» **Provided records**
§ §

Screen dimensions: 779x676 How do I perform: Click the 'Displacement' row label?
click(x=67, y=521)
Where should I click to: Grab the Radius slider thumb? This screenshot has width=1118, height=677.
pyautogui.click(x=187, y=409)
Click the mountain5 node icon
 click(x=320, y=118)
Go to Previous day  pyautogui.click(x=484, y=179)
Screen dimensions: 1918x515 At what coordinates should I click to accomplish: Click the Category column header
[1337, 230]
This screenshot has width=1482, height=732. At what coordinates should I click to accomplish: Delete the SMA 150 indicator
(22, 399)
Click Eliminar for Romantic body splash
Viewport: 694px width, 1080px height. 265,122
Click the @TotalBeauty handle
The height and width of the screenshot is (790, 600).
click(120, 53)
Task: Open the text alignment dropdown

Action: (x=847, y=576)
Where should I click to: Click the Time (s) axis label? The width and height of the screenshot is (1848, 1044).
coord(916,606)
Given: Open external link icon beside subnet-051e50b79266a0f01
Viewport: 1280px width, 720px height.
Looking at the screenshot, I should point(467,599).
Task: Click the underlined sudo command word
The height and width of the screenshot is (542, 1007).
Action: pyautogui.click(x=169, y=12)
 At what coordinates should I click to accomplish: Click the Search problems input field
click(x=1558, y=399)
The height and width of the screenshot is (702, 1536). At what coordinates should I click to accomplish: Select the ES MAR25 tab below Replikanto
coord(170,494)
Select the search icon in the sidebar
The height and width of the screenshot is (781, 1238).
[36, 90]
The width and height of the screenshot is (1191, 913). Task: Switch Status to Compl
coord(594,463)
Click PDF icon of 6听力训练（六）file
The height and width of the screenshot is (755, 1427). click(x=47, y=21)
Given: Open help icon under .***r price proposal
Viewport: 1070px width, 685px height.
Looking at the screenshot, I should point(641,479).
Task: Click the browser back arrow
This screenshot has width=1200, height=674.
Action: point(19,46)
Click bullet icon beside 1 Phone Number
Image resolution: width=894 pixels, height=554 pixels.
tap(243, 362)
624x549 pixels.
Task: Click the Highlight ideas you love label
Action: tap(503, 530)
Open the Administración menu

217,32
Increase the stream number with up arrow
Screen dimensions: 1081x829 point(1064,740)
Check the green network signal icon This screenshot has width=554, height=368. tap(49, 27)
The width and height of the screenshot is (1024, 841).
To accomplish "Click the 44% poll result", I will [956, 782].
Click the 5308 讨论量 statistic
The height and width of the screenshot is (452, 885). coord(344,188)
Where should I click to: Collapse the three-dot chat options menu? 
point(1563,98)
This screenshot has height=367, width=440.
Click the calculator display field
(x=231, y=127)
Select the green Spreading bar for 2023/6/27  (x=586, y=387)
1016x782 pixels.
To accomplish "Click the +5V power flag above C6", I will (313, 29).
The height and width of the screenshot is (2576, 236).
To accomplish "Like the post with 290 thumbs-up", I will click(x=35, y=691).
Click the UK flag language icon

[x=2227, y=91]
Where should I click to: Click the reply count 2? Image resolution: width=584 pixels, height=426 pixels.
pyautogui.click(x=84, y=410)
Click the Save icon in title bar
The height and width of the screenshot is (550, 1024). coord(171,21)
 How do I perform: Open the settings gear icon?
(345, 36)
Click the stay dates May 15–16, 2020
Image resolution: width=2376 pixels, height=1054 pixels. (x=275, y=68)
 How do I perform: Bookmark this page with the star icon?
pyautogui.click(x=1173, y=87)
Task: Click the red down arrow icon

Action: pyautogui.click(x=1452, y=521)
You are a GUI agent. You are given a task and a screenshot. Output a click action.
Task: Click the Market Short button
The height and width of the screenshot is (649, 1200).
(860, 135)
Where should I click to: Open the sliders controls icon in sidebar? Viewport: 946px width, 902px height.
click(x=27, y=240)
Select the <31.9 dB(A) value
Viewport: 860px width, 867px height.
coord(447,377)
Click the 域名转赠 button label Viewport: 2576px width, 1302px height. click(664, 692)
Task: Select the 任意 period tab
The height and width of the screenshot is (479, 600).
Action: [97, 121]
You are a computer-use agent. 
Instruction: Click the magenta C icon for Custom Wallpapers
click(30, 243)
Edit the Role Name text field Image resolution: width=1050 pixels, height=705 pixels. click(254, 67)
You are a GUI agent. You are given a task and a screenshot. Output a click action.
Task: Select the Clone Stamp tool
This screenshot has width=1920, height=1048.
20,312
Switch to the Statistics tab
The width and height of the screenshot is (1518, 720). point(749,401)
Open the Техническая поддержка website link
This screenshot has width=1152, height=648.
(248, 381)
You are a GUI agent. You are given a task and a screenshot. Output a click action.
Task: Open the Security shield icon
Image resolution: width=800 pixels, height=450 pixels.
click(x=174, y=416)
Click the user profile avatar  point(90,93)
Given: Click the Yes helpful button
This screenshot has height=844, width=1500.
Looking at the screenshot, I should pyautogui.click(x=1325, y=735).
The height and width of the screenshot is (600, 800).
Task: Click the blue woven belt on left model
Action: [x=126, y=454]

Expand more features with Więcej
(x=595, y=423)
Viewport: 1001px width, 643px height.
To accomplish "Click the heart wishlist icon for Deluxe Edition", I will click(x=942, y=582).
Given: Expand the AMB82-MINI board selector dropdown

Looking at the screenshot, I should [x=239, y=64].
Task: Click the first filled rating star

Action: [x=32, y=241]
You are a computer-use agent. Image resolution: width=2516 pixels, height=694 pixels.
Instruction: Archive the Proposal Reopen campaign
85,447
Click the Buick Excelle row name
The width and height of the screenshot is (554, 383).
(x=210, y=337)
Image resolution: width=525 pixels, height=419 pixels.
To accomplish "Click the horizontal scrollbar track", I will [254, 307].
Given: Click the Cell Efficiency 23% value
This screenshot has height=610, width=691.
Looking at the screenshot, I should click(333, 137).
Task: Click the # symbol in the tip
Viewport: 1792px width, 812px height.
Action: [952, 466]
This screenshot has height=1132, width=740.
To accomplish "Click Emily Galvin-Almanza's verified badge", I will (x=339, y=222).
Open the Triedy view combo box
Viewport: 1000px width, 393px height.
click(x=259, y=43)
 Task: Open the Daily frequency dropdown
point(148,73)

§ §

» **What the task asks**
Provide the number of lines above containing "green" and nothing else.

» **Answer space**
2